Schedule	A rule that says when the orchestrator should evaluate or create runs	Every hour, daily at 02:00, every Monday
Trigger	A concrete condition that causes a run to start	Dataset updated, file arrived, SLA breached, manual correction approved
Run	A specific execution attempt with identity, input scope, config, and output target	`daily_case_snapshot/2026-07-04`
Data interval	The logical input window owned by a run	`[2026-07-03T00:00Z, 2026-07-04T00:00Z)`
Processing time	The wall-clock time when the run executes	`2026-07-04T02:03Z`
Publication time	The time output becomes visible to consumers	`2026-07-04T02:18Z`

A run is not defined by when it starts. A run is defined by what it is responsible for producing.

The run manifest is the durable record that connects scheduling intent to execution evidence.

2. The Core Invariant

The invariant for scheduling and triggering is:

For every required output interval or asset version, there must be exactly one accepted publication, or a durable explanation of why publication did not happen.

This does not mean only one execution attempt. Retries may happen. Reprocessing may happen. A bad run may be superseded. But publication must be controlled.

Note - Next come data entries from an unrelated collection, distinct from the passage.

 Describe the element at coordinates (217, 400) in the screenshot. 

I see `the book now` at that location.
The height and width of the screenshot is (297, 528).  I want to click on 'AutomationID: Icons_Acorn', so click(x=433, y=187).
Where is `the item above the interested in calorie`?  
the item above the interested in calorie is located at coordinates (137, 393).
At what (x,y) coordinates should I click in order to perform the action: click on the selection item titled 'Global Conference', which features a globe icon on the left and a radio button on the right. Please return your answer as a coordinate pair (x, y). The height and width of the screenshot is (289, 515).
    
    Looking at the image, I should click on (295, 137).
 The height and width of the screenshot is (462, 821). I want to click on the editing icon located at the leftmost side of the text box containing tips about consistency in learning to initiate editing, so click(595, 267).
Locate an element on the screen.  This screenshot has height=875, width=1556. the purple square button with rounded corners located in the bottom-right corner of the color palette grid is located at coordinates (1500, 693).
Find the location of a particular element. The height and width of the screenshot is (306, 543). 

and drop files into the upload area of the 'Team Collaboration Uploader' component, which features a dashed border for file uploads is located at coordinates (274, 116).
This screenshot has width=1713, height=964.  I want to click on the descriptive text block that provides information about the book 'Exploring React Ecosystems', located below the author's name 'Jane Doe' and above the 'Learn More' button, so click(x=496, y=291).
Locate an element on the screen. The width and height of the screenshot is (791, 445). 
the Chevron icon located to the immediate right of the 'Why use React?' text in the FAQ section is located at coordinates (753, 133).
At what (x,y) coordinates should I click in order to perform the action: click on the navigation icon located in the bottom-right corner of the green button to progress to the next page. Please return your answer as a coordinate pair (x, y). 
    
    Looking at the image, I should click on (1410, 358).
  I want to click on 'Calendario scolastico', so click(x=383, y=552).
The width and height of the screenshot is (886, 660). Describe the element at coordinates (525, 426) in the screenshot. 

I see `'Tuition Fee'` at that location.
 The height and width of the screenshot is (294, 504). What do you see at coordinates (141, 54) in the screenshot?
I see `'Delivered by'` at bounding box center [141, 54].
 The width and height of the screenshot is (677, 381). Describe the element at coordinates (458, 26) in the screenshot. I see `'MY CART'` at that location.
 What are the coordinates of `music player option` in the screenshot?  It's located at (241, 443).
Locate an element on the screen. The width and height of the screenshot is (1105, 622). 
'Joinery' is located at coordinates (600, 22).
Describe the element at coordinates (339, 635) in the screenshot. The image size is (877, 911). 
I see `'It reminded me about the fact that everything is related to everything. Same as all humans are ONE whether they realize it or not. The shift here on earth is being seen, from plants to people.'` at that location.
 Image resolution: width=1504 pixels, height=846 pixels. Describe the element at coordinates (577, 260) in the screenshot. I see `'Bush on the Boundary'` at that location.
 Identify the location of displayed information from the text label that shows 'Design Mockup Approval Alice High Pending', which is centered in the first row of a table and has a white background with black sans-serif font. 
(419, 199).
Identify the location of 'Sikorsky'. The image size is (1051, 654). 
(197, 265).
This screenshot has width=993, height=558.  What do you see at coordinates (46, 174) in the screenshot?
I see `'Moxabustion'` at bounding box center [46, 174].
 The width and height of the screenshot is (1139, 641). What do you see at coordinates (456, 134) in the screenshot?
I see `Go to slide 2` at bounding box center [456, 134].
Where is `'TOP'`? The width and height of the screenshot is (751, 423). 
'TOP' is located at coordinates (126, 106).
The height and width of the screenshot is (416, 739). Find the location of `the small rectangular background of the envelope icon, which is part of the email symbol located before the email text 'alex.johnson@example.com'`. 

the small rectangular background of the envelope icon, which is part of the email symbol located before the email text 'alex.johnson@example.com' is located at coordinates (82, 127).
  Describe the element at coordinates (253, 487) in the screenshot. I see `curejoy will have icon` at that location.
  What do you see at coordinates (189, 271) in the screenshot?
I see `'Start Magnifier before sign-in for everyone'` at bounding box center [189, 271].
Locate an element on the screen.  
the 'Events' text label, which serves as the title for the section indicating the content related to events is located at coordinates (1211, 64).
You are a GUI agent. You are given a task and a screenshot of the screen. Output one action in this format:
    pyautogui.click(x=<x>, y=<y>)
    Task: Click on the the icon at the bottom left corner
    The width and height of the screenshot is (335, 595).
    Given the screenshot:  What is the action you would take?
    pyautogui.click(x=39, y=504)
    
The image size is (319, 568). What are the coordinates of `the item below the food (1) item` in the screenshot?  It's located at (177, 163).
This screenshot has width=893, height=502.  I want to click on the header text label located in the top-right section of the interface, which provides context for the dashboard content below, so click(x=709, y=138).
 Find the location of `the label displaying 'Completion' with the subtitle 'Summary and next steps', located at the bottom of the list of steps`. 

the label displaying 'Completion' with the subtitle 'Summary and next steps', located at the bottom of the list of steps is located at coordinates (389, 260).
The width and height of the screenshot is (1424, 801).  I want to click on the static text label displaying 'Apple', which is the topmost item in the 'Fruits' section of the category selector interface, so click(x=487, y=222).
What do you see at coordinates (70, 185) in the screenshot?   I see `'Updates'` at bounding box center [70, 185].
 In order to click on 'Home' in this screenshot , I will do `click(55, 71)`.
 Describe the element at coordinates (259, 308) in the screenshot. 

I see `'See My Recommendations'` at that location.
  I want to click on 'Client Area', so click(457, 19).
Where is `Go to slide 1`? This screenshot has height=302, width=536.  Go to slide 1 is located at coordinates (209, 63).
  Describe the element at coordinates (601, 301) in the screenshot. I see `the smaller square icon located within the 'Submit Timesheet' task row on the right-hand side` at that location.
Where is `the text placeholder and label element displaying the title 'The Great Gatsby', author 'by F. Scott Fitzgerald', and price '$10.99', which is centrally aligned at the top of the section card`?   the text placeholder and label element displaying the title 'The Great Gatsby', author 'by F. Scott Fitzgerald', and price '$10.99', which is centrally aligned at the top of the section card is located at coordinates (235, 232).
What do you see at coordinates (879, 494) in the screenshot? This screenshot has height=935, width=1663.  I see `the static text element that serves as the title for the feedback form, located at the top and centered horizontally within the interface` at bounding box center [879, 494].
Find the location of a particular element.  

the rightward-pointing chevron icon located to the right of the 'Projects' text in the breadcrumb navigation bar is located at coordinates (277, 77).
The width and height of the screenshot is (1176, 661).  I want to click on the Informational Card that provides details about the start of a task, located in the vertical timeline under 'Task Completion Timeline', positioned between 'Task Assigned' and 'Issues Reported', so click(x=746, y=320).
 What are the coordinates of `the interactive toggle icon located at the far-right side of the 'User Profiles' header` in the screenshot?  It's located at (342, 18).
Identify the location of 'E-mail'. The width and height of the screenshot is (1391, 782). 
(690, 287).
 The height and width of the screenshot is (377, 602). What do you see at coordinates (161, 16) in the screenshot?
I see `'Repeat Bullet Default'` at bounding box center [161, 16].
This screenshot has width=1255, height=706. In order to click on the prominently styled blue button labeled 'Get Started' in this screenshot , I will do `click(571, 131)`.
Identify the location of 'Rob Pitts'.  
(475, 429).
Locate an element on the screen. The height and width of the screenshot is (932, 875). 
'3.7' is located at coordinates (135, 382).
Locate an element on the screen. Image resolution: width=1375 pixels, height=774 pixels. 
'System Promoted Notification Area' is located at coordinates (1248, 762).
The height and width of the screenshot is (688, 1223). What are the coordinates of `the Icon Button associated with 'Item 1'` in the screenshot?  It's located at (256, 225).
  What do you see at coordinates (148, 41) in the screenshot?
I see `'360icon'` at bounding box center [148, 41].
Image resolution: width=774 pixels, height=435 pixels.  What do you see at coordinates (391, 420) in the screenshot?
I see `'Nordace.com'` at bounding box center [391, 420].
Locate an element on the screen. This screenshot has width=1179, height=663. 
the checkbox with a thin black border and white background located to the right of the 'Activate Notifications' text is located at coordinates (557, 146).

A production-grade pipeline distinguishes:

run creation
run execution
run attempt
output staging
output publication
output supersession
consumer notification

Without this distinction, scheduling becomes dangerous.

Example failure:

02:00 cron starts job.
Job writes half of partition.
Worker dies.
03:00 cron starts next job.
Both jobs write to same output path.
Downstream report reads mixed output.
All tasks show "green" eventually.

The correct model:

02:00 run owns interval D.
It writes to a unique staging location.
It validates output.
Only a successful commit publishes interval D.
03:00 run owns interval D+1, not D.
If D is not published, downstream dependency remains blocked or explicitly degraded.

3. Trigger Types

Most real platforms need more than one trigger type.

3.1 Cron Trigger

Cron is time-based.

Use it when the input is expected to be available on a regular cadence or when the output itself is time-cadenced.

Good use cases:

daily regulatory snapshot
hourly aggregate refresh
weekly archive compaction
monthly reconciliation
scheduled export

Weaknesses:

cron does not know whether source data arrived
cron can run too early
cron can keep running over stale data
cron can hide source outage
cron can cause unnecessary runs

Cron is not wrong. It is incomplete.

A cron trigger should usually be paired with a readiness check:

Cron says: it is time to evaluate.
Readiness says: the required input exists.
Manifest says: this run owns interval X.

3.2 Event Trigger

Event trigger starts a run because something happened.

Examples:

object storage file created
Kafka topic received control event
CDC snapshot completed
partner webhook received
upstream system emitted export-ready event
case correction approved

Strengths:

lower latency
less wasted work
closer alignment to actual source changes

Weaknesses:

events can be duplicated
events can be lost unless captured durably
events can arrive before data is readable
events may not represent completeness
event ordering may not match business dependency ordering

Event trigger must not mean "trust every notification blindly".

It should mean:

An external fact was observed.
Create or update trigger state.
Evaluate whether a run should now exist.

3.3 Dataset / Asset Trigger

Dataset trigger starts a run when an upstream dataset or asset is updated.

This is more semantic than file-arrival or task-success triggering.

Instead of:

Run B after task A succeeds.

Use:

Run B when dataset customer_profile_silver has a new published version.

This is powerful because consumers usually depend on data products, not implementation tasks.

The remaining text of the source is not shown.